In his role as a University 101 instructor, Rico Reed is responsible for helping students transition to life on USC’s campus. Since 2013, he’s used Foundations in Personal Finance to teach first-year and transfer students the basics of personal finance. Rico’s students spend class time watching videos, discussing budgeting concepts, and engaging in group activities. Outside of class, they focus on reading assignments and written activities. The student response has been phenomenal. Thanks to Foundations and Rico’s passion for personal finance, these undergraduates are learning that less debt equals less stress, and less stress equals a better life.

Ramsey Solutions (RS): How did you implement the Foundations curriculum?

Rico Reed (RR): Our University 101 class helps first-year and incoming transfer students understand foundational college principles such as study skills, academic success, personal finances and diversity. In my class, we use the Foundations curriculum as a supplemental text when teaching financial literacy.

RS: How is the curriculum impacting your students?

RR: Before taking this course, I had students who didn’t realize the difference between subsidized, unsubsidized, and private student loans—they had no idea there was any difference! After the course, they sat down and actually looked at what loans they had, how much they owed, and how they could pay them back.

Most students start looking to live off campus after their freshman year. Because of what they learned in Foundations, I had a group of three young ladies who wanted to sit down with me and see what they could (or couldn’t) afford to rent on their budgets. 

For others, they’re becoming more aware of how their parents are supporting them through college. I tell them that this first year of college is probably the most challenging time financially for many of their parents, so I encourage them to go home during the break and figure out what’s going on financially.

RS: What do you hope your students take away from this course?

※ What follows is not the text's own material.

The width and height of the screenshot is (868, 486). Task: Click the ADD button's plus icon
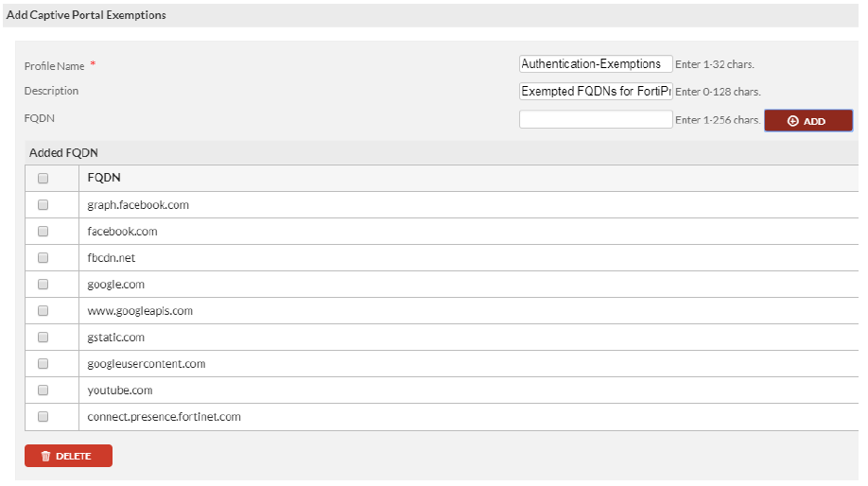pos(792,121)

RR: I really want them to live their lives differently from what society tells them. I want them to think through where they want to be in the future, and not let the college years derail that. I tell them, those of you who subscribe to this, your lives 30 years from now are going to be drastically different from your classmates—you have the opportunity to become millionaires, and not for the sake of being rich, but for the sake of being able to do the things you desire to do, and to reach your goals.

RS: What made you choose Foundations, specifically?

RR: The personal finance course I was using before Foundations was geared toward how students could build and manage their credit. But Foundations really sets the students up for success because it’s not about credit, credit, credit.

This curriculum gives students a chance to succeed without having to get credit cards and car loans. It also teaches them about compound interest, student loans and even retirement. We’re giving them the tools they need to build their lives on.

Also, when we look at why students fail to graduate, finances play a big part in a large percentage of those cases. This course can help alleviate that stress and give them a better chance at making it to graduation and beyond.